1.1 Childhood maltreatment, emotional abuse, and its clinical fallout in adolescence

Adolescence represents a particularly vulnerable phase for survivors of childhood maltreatment due to the myriad of challenges and susceptibilities that coincide with the transition into adulthood. During this period, those who have experienced childhood maltreatment are at heightened risk for numerous adverse outcomes, including delinquency, becoming a victim or perpetrator of violence (1922), engaging in high-risk sexual behaviors leading to pregnancy (1923), substance abuse (2325), academic failure (26), and a range of psychological issues (27, 28). A deeper exploration is required to understand the maltreatment-related dispositional vulnerabilities in PO that elevate the risk of these negative trajectories during adolescence.
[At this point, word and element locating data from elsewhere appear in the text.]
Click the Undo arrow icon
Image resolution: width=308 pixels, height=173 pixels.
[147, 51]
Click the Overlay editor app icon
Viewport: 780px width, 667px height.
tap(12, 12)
Recent research indicates that CEA can have particularly detrimental effects on the development of self-capacities and personality, further correlating with a heightened probability of personality pathology in both adolescents and adults. Notably, CEA has been linked to features of borderline personality in adolescents (2932) and in adults (33, 34), especially when CEA interplays with inherent temperamental vulnerabilities (29, 31). Strikingly, individuals diagnosed with borderline personality disorder (BPD) are almost 14 times more likely to disclose experiences of childhood maltreatment in comparison to non-clinical counterparts, with CEA and neglect being the predominant forms reported (35). A staggering 84% of those with BPD recall instances of neglect and CEA before reaching the age of 18 (35). Another concerning observation is that adolescents who engage in Non-Suicidal Self-Injury (NSSI) consistently report higher levels of maltreatment compared to their healthy peers (36). Among various forms of maltreatment, CEA and neglect appear more closely tied to self-harm than physical or sexual abuse. Amplifying this concern, a meta-analysis conducted by (37) established a significant association between childhood maltreatment and elevated impulsivity levels, with CEA demonstrating the most profound effect size.

Preliminary research suggests that PO mediates the relationship between CEA and symptoms of borderline personality disorder (9). Yet, significant knowledge gaps persist concerning the impact of CEA on PO in adolescents, as well as the potential role of mentalizing.

1.2 Personality organization

Building on enduring theories around the development of PO and personality disorders (38), there has been a notable shift from categorical perspectives on personality pathology toward dimensional models that emphasize self and interpersonal capacities. This dimensional approach to personality disorders has been incorporated into the Alternative Model for Personality Disorders in the fifth edition of the Diagnostic and Statistical Manual of Mental Disorders [DSM-5; (4)] and the 11th edition of the International Classification of Diseases [ICD-11; (39)]. Within this framework, personality disorders are characterized by structural impairments in self and personality functioning (40). Moreover, symptoms of personality disorders, such as self-harm, are perceived not merely as isolated behaviors, but as manifestations stemming from underlying personality vulnerabilities (9). There is a growing consensus that these dimensional models offer a more developmentally attuned and clinically pertinent perspective (2, 41, 42).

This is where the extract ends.